Court Opinion

ID: 9500568
Source: CourtListenerOpinion
Date Created: 2023-08-05 18:19:08.541627+00
Date Added: 2024-06-11T17:59:59.302535
License: Public Domain

REINHARDT, Circuit Judge,
dissenting:
I dissent. The “least sophisticated debt- or,” the standard for establishing a violation of the Fair Debt Collection Practices Act (“FDCPA”), see Guerrero v. RJM Acquisitions LLC, 499 F.3d 926, 934 (9th Cir.2007), would likely have been misled by the inclusion of two separate paragraphs in the collection complaint, one (Paragraph 9) stating that “the prevailing party will be entitled to an award of all costs” and the second (Paragraph 10) stating that “Court costs as actually incurred are chargeable to [the debtor].” The collection complaint provided no information that the second paragraph was true only if the creditor was the “prevailing party.” Ceresko therefore presented a “minimally color-able” claim, and the district court clearly erred in finding that his FDCPA action was brought in bad faith and for the purpose of harassment. See id. at 940-41.
Moreover, the district court clearly erred in finding that Ceresko’s counsel “suffered the same result in three previous lawsuits involving different plaintiffs making the same claim.” Two of the cases cited by the district court to support its holding, Cisneros v. Neuheisel Law Firm, 2008 WL 65608 (DAriz. Jan. 3, 2008), and Winn v. Unifund CCR Partners, 2007 WL 974099 (D.Ariz. Mar. 30, 2007), involved claims that a request for a specific sum of attorneys’ fees in the prayer for relief was a request for liquidated attorneys’ fees, which plaintiffs alleged violated the FDCPA because only reasonable attorneys’ fees, not liquidated fees, were recoverable under the agreements. The district courts rejected the FDCPA claims, holding that the “least sophisticated debtor” would *116understand that “the prayer for relief is aspirational — it describes what the collection agency seeks if it prevails.” Cisneros, 2008 WL 65608, at *3; see also Winn, 2007 WL 974099, at *3. Here, Ceresko claimed that the statement in the body of the complaint regarding court costs being allocated to the debtor was misleading because it was represented as a fact although there had been no determination that the creditor was the prevailing party. Cisneros and Winn, therefore, presented entirely different claims than the one presented by Ceresko here. The third case cited by the district court, Thompson v. Crown Asset Management, LLC, 2009 WL 3059123 (D.Ariz. Sept.23, 2009), presented the same claim as the claim here, but it was not decided until six months after the complaint in this case was filed. Neither Cer-esko nor his counsel could have known that the claim would be rejected at the time the instant claim was brought.

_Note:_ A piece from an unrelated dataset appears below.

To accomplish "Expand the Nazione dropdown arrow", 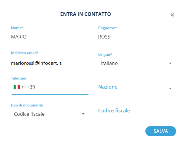I will (x=170, y=88).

Finally, the district court ignored the cases cited by Ceresko in support of his FDCPA claim. In Reichert v. National Credit Systems, Inc., 2005 WL 5549677 (D.Ariz. Mar.31, 2005), Gostony v. Diem Corporation, 320 F.Supp.2d 932 (D.Ariz.2003), and Axtell v. Collections USA, 2002 WL 32595276 (D.Ariz. Oct. 22, 2002), the district courts held that a request for attorneys’ fees or costs in a demand letter was misleading because no judicial proceedings had been initiated and there had been no determination that the creditor was the prevailing party, as required for the recovery of such fees. Although those cases involved demand letters rather than a complaint in a collection case, the underlying claims are similar to the one here: that a demand for fees or costs by a creditor when there has been no determination that the creditor is the prevailing party, is misleading.

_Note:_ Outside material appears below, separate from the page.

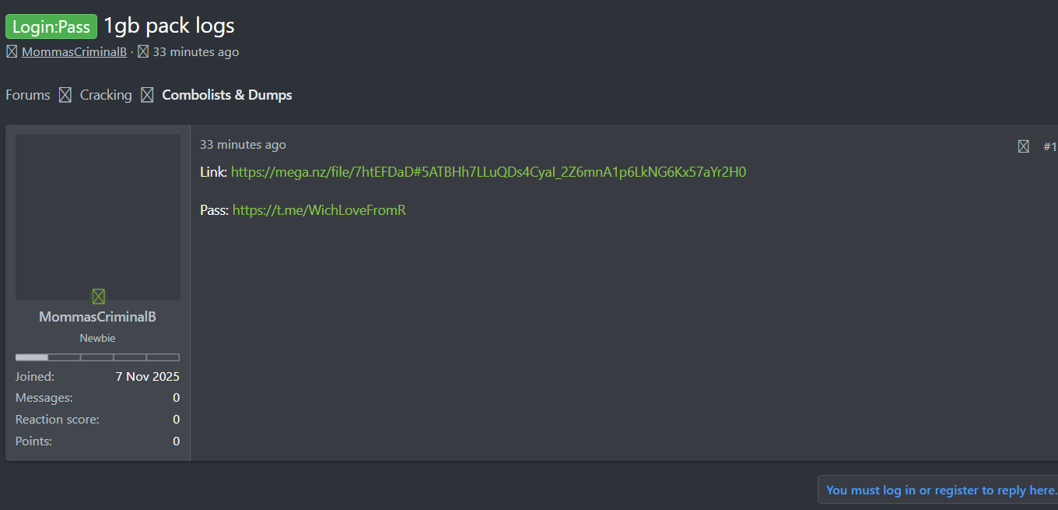
Task: Open the #1 post permalink
Action: pos(1049,146)
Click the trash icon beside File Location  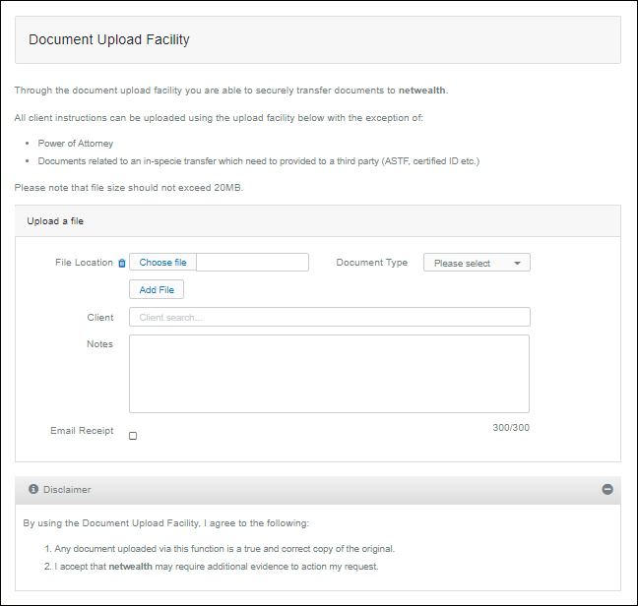[122, 264]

Because the district court’s findings were based on clear errors and its analysis of the controlling cases consisted of repeated errors of law, its award of attorneys’ fees and costs against Ceresko was clearly erroneous and constituted an abuse of discretion. See Cooter & Gell v. Hartmarx Corp., 496 U.S. 384, 405, 110 S.Ct. 2447, 110 L.Ed.2d 359 (1990).